Let \(f(x) = x - \lfloor \sqrt{x} \rfloor^2\). What is \(f(101) + f(102) + f(103) + \cdots + f(110)?\)
+14995 Let \(f(x) = x - \lfloor \sqrt{x} \rfloor^2 \) What is \(f(101) + f(102) + f(103) + \cdots + f(110)? \)
Hello Guest!
\(f(x) = x - \lfloor \sqrt{x} \rfloor^2 \)
\(f(101) + f(102) + f(103) + \cdots + f(110)=0 \)
!
+118677 It is not going to be 0 because the floor of sqrtx is usually smaller than the sqrtx.
Have you tried to work this out yourself guest?

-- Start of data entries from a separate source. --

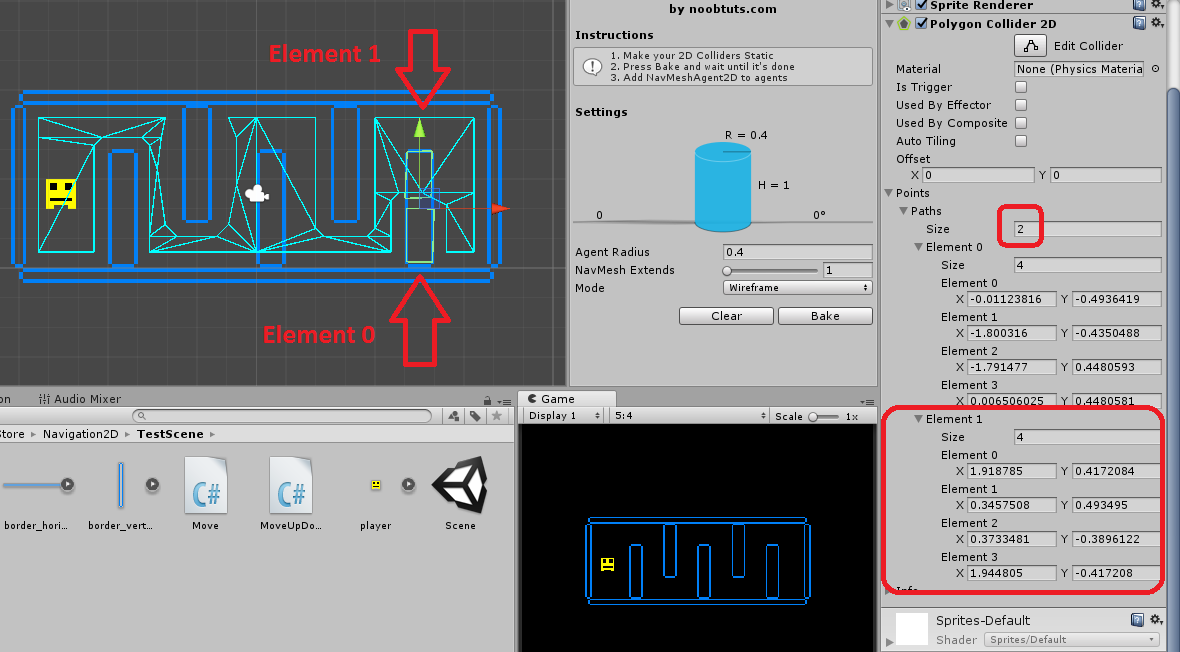Open the player sprite asset
The width and height of the screenshot is (1180, 652).
(x=375, y=485)
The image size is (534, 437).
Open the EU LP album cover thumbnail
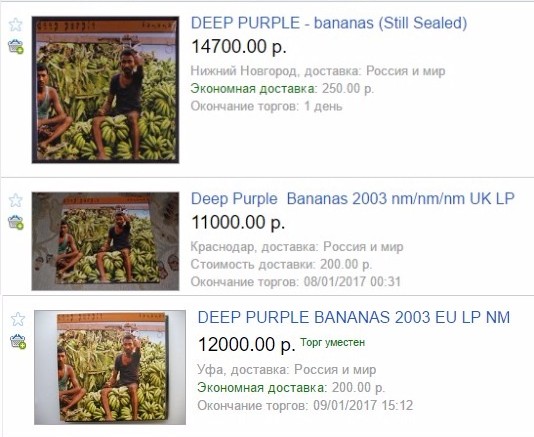tap(110, 368)
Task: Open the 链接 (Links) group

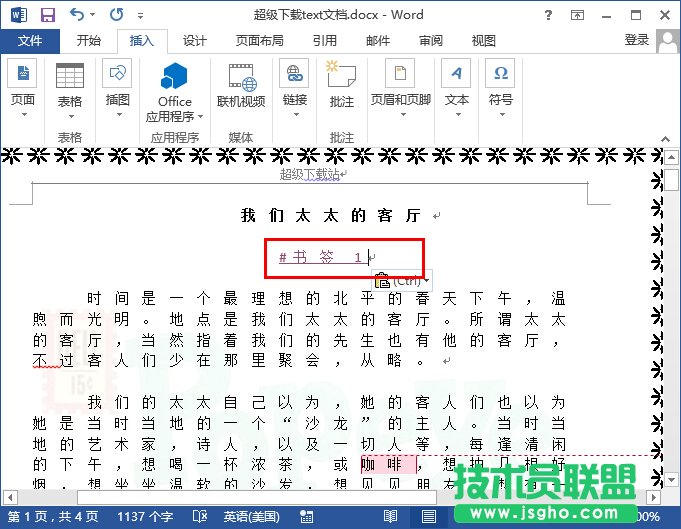Action: 294,87
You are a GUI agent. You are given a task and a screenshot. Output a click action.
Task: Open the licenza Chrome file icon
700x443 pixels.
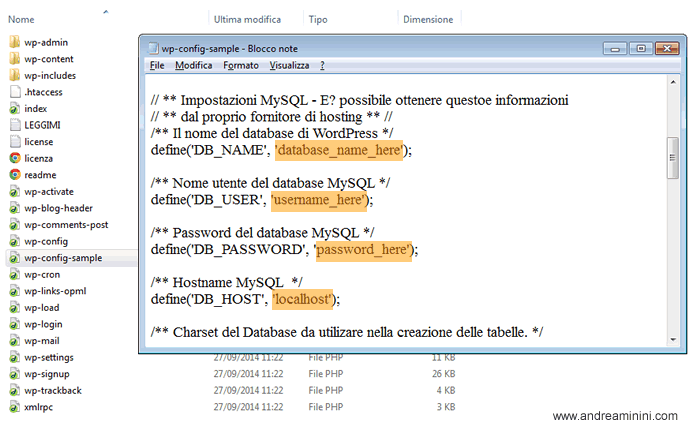click(15, 158)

Show us what you have tried.
Hint: there is only 10 functions there. Just do them one by one. Easy Peazy. (I expect)
+118677 Perhaps you are unfamiliar with the floor function asinus.
\(f(x) = x - \lfloor \sqrt{x} \rfloor^2\\ f(101)=101-\lfloor \sqrt{101} \rfloor^2=101-10^2=101-100=1 \\ f(102)=102-100=2\\ f(103)=3\\ ...\\ f(110)=10\\ \)
So the sum is 1+2+3+...+10 = 1+10+2+9+3+8+4+7+5+6 = 11*5 = 55
I have not checked my answer carefully.